Tempo de leitura: 4 min

Da Redação, sugestão do Dr. Rosinha

Fala memorável do consagrado escritor moçambicano Mia Couto.

Foi na Conferência de Estoril sobre Segurança, em 2011.

Abaixo, a transcrição publicada em seu site.

Mia Couto: Murar o Medo

‘O medo foi um dos meus primeiros mestres. Antes de ganhar confiança em celestiais criaturas, aprendi a temer monstros, fantasmas e demônios. Os anjos, quando chegaram, já era para me guardarem. Os anjos atuavam como uma espécie de agentes de segurança privada das almas.

Nem sempre os que me protegiam sabiam da diferença entre sentimento e realidade. Isso acontecia, por exemplo, quando me ensinavam a recear os desconhecidos. Na realidade, a maior parte da violência contra as crianças sempre foi praticada, não por estranhos, mas por parentes e conhecidos. Os fantasmas que serviam na minha infância reproduziam esse velho engano de que estamos mais seguros em ambiente que reconhecemos.

Os meus anjos da guarda tinham a ingenuidade de acreditar que eu estaria mais protegido apenas por não me aventurar para além da fronteira da minha língua, da minha cultura e do meu território. O medo foi, afinal, o mestre que mais me fez desaprender. Quando deixei a minha casa natal, uma invisível mão roubava-me a coragem de viver e a audácia de ser eu mesmo. No horizonte, vislumbravam-se mais muros do que estradas.

Nessa altura algo me sugeria o seguinte: que há, neste mundo, mais medo de coisas más do que coisas más propriamente ditas.

No Moçambique colonial em que nasci e cresci, a narrativa do medo tinha um invejável casting internacional. Os chineses que comiam crianças, os chamados terroristas que lutavam pela independência e um ateu barbudo com um nome alemão. Esses fantasmas tiveram o fim de todos os fantasmas: morreram quando morreu o medo.

Os chineses abriram restaurantes à nossa porta, os ditos terroristas são hoje governantes respeitáveis e Carl Marx, o ateu barbudo, é um simpático avô que não deixou descendência. O preço dessa construção de terror foi, no entanto, trágico para o continente africano. Em nome da luta contra o comunismo, cometeram-se as mais indizíveis barbaridades.

Em nome da segurança mundial, foram colocados e conservados no poder alguns dos ditadores mais sanguinários de toda a história. A mais grave dessa longa herança de intervenção externa é a facilidade com que as elites africanas continuam a culpar os outros pelos seus próprios fracassos.

A Guerra Fria esfriou, mas o maniqueísmo que a sustinha não desarmou, inventando rapidamente outras geografias do medo: a Oriente e a Ocidente e, por que se trata de entidades demoníacas, não bastam os seculares meios de governação.

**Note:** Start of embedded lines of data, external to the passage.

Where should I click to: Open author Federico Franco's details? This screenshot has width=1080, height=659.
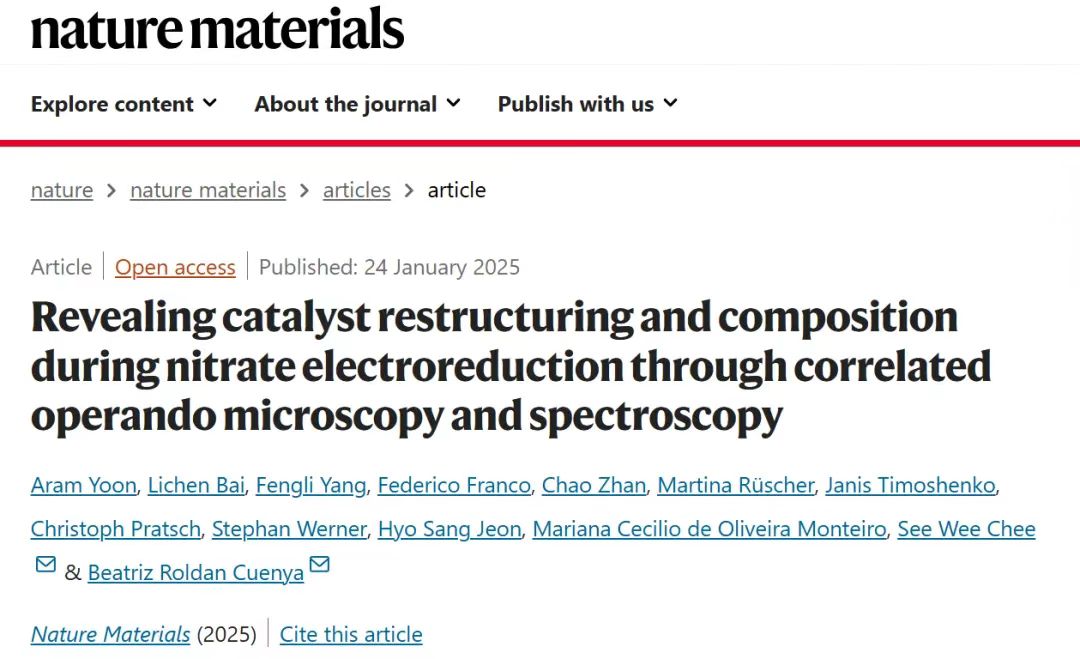click(454, 485)
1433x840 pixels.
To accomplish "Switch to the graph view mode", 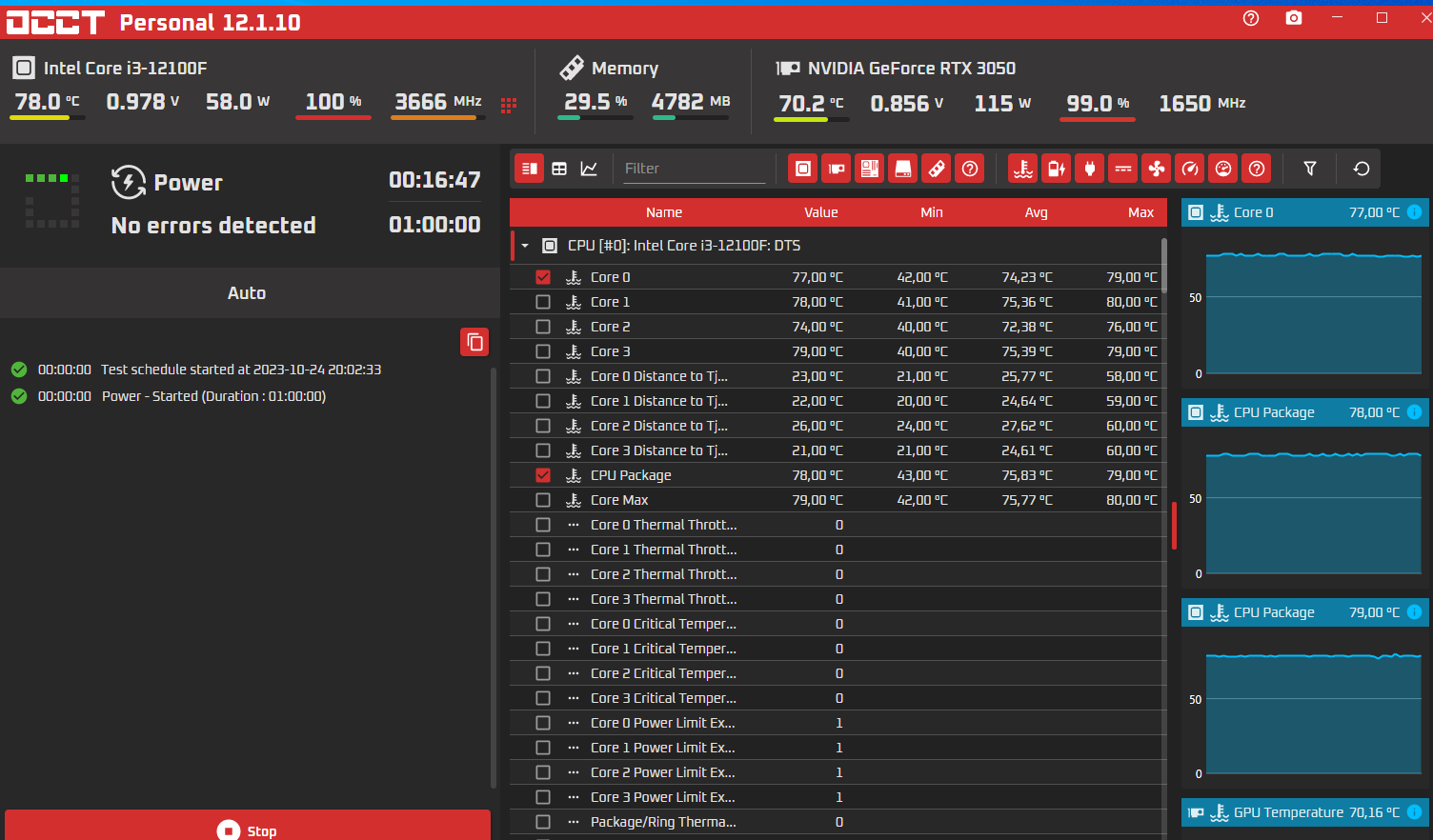I will click(x=589, y=169).
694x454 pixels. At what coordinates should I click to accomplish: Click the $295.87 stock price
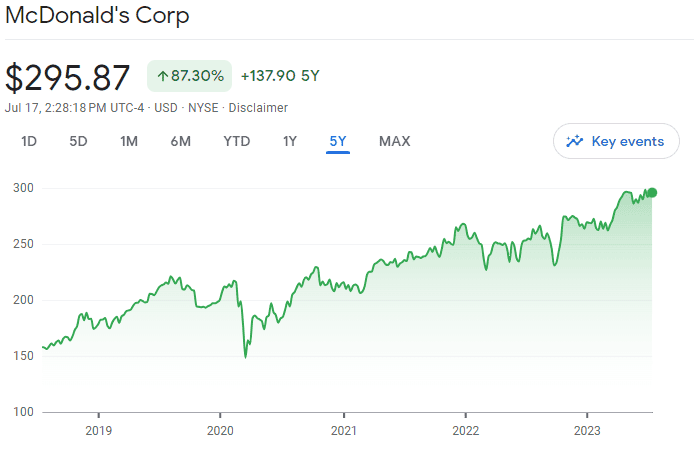coord(68,77)
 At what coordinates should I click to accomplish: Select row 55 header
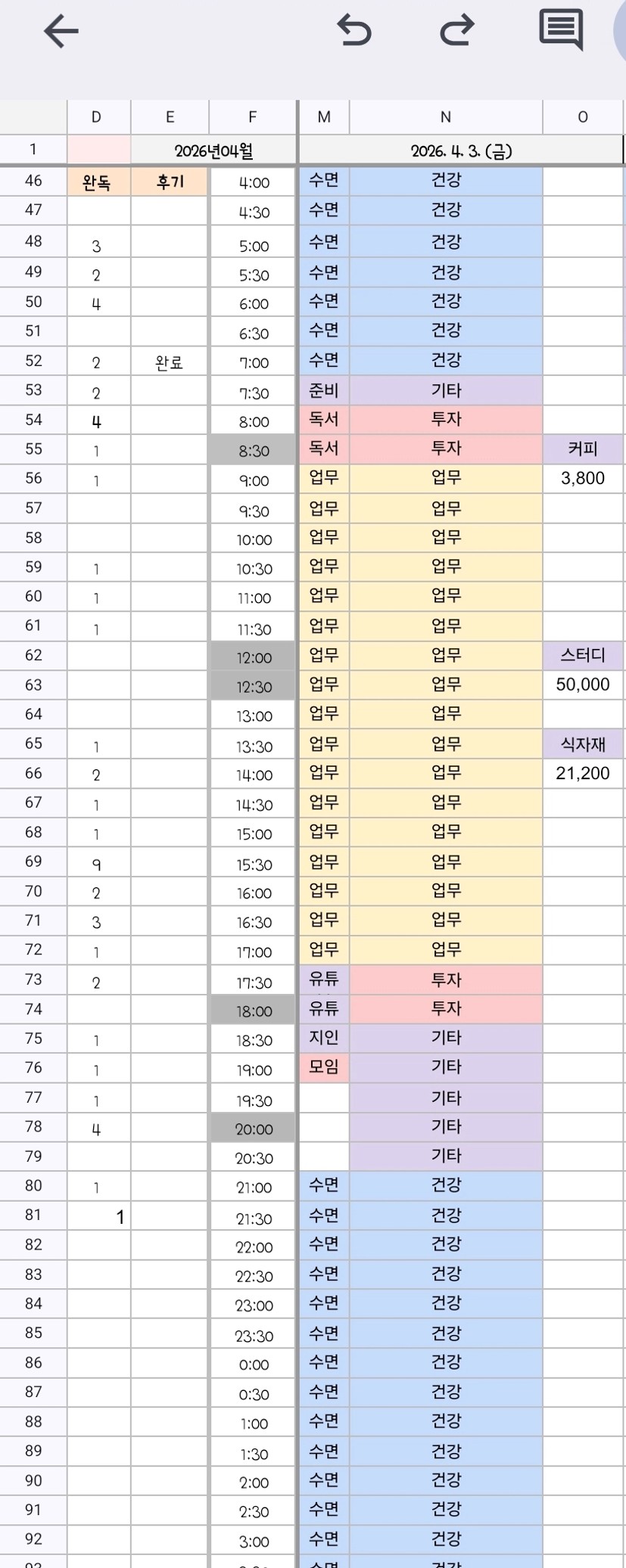click(x=33, y=449)
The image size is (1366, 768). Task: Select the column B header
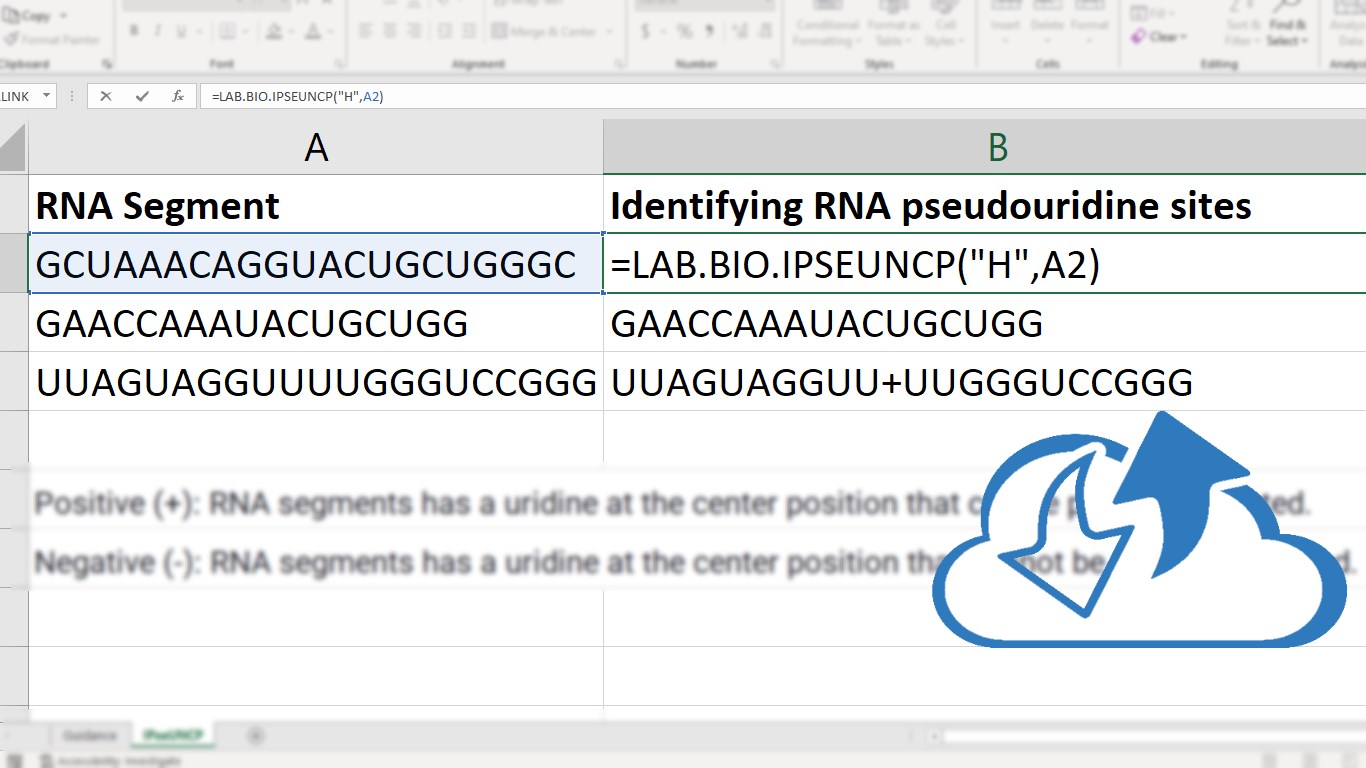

Precisamos de intervenção com legitimidade divina.

O que era ideologia passou a ser crença. O que era política, tornou-se religião. O que era religião, passou a ser estratégia de poder.

Para fabricar armas, é preciso fabricar inimigos. Para produzir inimigos, é imperioso sustentar fantasmas.

A manutenção desse alvoroço requer um dispendioso aparato e um batalhão de especialistas que, em segredo, tomam decisões em nosso nome. Eis o que nos dizem: para superarmos as ameaças domésticas, precisamos de mais polícia, mais prisões, mais segurança privada e menos privacidade. Para enfrentarmos as ameaças globais, precisamos de mais exércitos, mais serviços secretos e a suspensão temporária da nossa cidadania.

Todos sabemos que o caminho verdadeiro tem que ser outro. Todos sabemos que esse outro caminho poderia começar, por exemplo, pelo desejo de conhecermos melhor esses que, de um e de outro lado, aprendemos a chamar de “eles”. Aos adversários políticos e militares juntam-se agora o clima, a demografia e as epidemias. O sentimento que se criou é o seguinte: a realidade é perigosa, a natureza é traiçoeira e a humanidade, imprevisível.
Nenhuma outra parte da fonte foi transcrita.